From: Anatoly Chernyshev on
Thanks a lot to all responded. What is clear now is that the problem
is rather complicated. I guess, I'd better be off with distributing
the calculation over several PCs, with one task on each.
From: Charmed Snark on
Anatoly Chernyshev expounded in news:095dc775-e214-4ccd-bf26-45ab27b3b277
@s36g2000prh.googlegroups.com:

> Thanks a lot to all responded. What is clear now is that the problem
> is rather complicated. I guess, I'd better be off with distributing
> the calculation over several PCs, with one task on each.

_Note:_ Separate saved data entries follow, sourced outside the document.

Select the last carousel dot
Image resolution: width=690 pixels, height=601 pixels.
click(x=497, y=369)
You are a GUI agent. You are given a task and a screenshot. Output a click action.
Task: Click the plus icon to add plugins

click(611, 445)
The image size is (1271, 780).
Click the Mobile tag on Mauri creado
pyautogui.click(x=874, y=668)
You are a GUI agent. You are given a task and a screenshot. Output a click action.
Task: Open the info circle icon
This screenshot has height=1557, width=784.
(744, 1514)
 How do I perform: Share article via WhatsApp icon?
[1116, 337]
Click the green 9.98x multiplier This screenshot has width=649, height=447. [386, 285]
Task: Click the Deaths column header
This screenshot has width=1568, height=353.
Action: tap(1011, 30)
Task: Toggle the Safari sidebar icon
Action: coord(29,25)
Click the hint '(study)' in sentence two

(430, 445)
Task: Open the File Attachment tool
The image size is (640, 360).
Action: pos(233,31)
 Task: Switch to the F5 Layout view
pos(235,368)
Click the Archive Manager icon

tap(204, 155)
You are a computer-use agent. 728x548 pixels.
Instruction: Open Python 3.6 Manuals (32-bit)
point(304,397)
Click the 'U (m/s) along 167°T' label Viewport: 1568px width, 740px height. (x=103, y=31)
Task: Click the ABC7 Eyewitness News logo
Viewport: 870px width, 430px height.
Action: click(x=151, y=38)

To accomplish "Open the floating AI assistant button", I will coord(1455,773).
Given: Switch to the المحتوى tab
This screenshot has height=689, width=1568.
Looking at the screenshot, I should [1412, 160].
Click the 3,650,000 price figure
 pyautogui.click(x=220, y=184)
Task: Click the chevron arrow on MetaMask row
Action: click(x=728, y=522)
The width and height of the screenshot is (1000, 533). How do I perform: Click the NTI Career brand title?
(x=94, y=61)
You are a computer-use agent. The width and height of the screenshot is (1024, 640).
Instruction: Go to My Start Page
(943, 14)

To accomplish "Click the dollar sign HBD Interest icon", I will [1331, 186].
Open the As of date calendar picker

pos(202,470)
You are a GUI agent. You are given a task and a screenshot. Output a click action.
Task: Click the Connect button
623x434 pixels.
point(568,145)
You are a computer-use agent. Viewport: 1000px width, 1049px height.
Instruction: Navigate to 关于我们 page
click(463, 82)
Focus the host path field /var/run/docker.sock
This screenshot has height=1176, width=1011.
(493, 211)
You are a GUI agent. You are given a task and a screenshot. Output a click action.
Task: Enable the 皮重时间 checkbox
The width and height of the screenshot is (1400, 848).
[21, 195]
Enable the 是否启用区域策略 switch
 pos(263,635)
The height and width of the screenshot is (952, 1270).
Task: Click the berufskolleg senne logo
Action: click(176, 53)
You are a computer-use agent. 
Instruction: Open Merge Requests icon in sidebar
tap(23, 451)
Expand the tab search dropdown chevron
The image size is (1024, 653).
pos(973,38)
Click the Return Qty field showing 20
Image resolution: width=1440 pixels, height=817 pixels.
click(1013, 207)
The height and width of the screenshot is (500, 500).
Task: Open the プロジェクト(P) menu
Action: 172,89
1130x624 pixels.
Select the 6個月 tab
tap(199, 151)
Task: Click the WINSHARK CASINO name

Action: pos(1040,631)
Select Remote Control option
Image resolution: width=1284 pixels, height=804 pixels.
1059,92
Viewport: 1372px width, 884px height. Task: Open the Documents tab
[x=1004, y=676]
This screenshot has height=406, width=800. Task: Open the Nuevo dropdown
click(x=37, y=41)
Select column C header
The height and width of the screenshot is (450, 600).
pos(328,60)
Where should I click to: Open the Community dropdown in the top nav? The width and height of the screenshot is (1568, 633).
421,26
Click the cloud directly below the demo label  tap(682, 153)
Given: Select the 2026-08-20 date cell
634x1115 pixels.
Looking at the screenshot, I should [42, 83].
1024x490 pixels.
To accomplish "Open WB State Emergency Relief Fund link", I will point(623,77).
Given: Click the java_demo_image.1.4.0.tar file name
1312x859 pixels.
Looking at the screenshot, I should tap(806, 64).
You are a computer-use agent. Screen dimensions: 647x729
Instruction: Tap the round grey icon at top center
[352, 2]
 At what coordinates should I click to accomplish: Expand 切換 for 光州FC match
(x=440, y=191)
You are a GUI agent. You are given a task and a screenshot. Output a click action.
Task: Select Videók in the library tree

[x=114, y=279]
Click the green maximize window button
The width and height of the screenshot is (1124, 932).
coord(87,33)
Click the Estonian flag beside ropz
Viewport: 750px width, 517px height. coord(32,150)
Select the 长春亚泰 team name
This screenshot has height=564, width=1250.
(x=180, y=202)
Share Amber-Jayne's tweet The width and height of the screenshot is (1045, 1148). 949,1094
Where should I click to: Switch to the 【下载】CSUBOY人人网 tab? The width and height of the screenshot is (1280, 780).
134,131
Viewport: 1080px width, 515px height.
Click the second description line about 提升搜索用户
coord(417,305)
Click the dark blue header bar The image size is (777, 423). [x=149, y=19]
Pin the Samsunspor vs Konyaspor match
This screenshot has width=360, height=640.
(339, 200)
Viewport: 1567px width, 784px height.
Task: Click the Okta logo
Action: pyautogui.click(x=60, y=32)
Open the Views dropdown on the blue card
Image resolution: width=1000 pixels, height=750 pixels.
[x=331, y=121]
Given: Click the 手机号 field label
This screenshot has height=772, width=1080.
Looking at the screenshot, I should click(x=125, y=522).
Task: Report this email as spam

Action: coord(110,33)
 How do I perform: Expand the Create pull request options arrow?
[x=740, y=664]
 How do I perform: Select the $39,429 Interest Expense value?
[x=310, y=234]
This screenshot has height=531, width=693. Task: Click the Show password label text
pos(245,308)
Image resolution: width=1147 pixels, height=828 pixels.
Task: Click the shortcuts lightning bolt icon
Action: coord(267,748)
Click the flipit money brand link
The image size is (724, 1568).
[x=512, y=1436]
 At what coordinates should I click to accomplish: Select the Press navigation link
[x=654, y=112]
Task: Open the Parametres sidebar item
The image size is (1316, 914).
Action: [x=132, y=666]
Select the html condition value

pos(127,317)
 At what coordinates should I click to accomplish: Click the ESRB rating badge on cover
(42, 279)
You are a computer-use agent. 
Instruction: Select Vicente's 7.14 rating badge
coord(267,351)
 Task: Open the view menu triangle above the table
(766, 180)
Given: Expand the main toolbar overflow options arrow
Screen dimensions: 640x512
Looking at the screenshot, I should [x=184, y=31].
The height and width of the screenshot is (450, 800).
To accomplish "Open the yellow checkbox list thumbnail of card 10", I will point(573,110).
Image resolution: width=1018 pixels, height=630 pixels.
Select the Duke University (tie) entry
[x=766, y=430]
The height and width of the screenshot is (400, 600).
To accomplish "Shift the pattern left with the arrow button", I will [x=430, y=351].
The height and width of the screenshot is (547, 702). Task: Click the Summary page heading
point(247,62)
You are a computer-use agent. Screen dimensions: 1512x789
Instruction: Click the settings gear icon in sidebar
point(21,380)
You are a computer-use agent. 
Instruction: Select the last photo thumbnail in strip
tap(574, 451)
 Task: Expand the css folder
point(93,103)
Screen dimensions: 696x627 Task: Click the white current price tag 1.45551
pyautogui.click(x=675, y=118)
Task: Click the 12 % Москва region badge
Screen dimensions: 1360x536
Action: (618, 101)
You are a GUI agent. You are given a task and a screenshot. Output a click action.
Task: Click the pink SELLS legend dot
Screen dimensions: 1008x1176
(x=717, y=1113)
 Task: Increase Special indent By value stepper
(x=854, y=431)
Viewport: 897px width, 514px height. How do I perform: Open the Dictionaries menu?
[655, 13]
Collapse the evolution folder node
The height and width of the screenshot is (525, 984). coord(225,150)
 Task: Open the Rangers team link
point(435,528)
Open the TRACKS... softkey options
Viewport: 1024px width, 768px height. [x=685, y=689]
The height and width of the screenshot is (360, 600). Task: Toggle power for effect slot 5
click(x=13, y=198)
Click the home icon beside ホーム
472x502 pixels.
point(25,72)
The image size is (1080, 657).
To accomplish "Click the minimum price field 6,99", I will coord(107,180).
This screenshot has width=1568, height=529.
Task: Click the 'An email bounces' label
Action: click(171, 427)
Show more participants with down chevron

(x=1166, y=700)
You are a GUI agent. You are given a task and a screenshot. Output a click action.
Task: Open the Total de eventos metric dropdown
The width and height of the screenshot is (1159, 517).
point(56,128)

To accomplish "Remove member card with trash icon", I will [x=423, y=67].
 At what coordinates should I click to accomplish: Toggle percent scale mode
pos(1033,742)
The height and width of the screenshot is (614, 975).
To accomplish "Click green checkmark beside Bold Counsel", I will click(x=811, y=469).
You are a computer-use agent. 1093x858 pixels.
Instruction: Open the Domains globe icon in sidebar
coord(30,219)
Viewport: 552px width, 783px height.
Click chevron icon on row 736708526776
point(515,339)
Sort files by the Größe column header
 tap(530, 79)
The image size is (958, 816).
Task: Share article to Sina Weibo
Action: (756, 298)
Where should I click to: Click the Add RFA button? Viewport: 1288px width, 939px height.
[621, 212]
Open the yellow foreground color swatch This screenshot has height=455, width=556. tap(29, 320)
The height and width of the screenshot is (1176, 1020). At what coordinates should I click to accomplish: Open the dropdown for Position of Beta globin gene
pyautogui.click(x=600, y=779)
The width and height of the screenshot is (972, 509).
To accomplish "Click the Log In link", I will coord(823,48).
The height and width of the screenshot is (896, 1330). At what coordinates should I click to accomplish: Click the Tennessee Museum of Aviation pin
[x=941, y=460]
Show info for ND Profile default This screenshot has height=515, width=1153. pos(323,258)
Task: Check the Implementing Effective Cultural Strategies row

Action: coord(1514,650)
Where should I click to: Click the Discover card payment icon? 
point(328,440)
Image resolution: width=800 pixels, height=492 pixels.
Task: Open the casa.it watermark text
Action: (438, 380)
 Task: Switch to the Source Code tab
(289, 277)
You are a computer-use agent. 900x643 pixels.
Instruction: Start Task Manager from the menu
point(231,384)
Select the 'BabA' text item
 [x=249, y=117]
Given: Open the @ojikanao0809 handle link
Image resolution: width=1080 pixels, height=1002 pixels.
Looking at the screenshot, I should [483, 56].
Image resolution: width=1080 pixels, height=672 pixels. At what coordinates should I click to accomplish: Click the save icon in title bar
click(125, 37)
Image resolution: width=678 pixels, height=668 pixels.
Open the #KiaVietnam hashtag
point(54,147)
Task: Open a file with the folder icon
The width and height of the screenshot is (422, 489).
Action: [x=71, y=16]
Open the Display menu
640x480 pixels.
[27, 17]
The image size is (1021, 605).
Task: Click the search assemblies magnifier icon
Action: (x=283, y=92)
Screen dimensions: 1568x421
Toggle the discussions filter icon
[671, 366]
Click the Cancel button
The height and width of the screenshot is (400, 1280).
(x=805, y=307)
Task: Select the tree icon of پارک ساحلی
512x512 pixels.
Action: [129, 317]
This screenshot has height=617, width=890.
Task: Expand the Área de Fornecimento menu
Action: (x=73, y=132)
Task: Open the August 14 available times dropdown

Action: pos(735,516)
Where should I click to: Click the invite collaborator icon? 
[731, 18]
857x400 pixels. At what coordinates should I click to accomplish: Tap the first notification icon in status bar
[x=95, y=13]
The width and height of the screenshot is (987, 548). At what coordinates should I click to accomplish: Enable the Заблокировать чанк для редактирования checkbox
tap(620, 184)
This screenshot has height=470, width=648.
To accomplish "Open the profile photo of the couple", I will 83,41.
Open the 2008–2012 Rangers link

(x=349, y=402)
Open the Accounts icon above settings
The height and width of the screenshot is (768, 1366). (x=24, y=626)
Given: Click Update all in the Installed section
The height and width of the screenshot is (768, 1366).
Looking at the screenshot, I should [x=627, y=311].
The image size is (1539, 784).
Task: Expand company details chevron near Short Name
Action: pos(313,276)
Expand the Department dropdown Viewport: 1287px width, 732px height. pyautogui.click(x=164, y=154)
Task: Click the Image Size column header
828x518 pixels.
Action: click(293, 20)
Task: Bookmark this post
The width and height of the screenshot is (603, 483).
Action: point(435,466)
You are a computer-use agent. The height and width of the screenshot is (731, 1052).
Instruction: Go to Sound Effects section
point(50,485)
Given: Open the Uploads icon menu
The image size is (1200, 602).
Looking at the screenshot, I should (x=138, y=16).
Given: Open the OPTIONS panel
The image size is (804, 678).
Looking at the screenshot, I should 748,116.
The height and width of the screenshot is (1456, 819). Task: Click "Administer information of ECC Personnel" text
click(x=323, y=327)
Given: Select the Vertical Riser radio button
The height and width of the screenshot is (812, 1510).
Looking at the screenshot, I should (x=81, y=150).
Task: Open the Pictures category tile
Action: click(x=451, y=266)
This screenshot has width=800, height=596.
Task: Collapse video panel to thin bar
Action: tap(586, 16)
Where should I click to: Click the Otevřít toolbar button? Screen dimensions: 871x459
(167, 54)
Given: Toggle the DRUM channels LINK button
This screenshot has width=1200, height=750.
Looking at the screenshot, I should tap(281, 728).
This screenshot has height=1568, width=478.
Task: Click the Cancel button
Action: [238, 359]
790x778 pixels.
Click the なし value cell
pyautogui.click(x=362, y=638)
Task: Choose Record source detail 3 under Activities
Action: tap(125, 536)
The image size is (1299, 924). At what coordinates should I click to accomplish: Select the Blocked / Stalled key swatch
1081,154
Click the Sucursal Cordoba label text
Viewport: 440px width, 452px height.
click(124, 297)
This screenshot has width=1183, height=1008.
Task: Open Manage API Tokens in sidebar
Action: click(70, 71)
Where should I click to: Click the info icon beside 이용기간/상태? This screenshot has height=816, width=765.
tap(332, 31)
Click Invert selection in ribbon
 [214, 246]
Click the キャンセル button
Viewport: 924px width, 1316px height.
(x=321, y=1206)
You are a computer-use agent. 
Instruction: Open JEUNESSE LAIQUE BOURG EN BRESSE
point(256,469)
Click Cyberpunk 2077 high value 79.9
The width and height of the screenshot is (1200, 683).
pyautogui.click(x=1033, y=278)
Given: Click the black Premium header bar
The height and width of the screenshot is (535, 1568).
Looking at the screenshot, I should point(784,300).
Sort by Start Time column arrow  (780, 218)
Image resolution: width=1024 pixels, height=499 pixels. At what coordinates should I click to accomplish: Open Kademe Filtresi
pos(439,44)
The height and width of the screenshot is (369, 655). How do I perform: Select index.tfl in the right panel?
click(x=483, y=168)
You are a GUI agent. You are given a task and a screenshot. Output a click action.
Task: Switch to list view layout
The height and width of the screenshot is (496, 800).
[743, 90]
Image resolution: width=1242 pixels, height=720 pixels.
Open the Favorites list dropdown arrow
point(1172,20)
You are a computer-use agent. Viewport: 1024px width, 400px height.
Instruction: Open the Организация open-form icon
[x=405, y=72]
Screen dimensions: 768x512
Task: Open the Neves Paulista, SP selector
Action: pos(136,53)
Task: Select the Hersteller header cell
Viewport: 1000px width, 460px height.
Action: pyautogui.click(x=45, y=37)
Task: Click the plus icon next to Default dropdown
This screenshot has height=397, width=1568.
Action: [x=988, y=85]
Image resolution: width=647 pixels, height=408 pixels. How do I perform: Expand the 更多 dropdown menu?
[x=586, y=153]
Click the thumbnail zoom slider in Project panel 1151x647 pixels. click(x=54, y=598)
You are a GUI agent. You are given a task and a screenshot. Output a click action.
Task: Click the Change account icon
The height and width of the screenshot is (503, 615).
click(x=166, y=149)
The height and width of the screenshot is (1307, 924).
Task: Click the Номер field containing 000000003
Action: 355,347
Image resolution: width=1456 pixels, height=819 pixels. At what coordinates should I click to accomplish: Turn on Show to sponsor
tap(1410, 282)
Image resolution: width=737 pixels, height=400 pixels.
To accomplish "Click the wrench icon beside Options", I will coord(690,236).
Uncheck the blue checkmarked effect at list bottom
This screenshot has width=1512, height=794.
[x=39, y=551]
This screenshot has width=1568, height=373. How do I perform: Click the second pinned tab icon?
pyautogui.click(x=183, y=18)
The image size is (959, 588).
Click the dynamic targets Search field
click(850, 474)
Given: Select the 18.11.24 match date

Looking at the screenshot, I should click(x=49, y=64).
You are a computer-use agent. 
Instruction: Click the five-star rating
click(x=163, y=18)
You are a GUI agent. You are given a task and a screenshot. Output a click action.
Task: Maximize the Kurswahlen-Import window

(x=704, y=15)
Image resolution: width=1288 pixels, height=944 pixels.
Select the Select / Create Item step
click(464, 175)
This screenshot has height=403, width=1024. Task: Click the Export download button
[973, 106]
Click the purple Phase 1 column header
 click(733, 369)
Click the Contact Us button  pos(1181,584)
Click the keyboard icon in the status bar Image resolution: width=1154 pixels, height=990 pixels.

I was wondering about these issues in connection with
pthreads. I have a basic interpreter project
(https://sourceforge.net/projects/bdbbasic) where I
was considering implementing matrix operations in
multiple threads.

The net wisdom suggested that the thread startup
cost was around 100usec as a general rule. However,
that appears to be only the beginning of important
considerations. ;-)

From the related post here, it seems that the matrix
might need to be huge to be of benefit. But even then,
as the cores and cache interact, this might not improve
performance.

Interesting stuff indeed. Then when you add this to
multiple platforms, a project designer really gets
his hands dirty..

Warren
From: tmoran on
>Thanks a lot to all responded. What is clear now is that the problem
>is rather complicated.
In the early days of virtual memory, one of our users (at U of
Wisconsin) decided to make use of the large memory by declaring large
arrays, which his program accessed by running down columns.
Unfortunately, the compiler allocated them by rows, so his program's
thrashing brought the whole system to a crawl. I imagine there will
have to be a similar learning process for using multicores well.